KCKB
- Moran, Texas; United States;
- Broadcast area: Breckenridge, Texas Eastland, Texas Albany, Texas
- Frequency: 104.1 MHz

Programming
- Format: Christian/Talk radio
- Affiliations: Rangers Radio Network

Ownership
- Owner: Positive Radio Network, LLC
- Sister stations: KBLY

History
- First air date: February 1, 2019

Technical information
- Licensing authority: FCC
- Facility ID: 198776
- Class: C3
- ERP: 25,000 watts
- HAAT: 78 meters (256 ft)

Links
- Public license information: Public file; LMS;
- Webcast: Listen live
- Website: https://www.positiveradio.net/

= KCKB (FM) =

Radio station in Moran, Texas

KCKB (104.1 MHz) is a radio station licensed to Moran, Texas.

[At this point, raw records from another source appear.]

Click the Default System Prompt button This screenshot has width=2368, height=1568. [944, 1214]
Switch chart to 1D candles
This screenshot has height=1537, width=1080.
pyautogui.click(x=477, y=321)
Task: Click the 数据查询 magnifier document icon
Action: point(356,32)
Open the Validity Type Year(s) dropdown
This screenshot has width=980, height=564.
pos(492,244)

The station airs a Christian format, along with secular conservative talk programs. It is owned by Positive Radio Network, LLC. It is an affiliate of the Rangers Radio Network.

==History==
The construction permit for KCKB was granted February 28, 2017 and was held by Brazos TV, Inc. The permit was sold later that year to Two Way Communications for $10,000. In 2018, the permit for KCKB was sold to Positive Radio Network, LLC, along with KBLY, for $87,000. The station began broadcasting on February 1, 2019.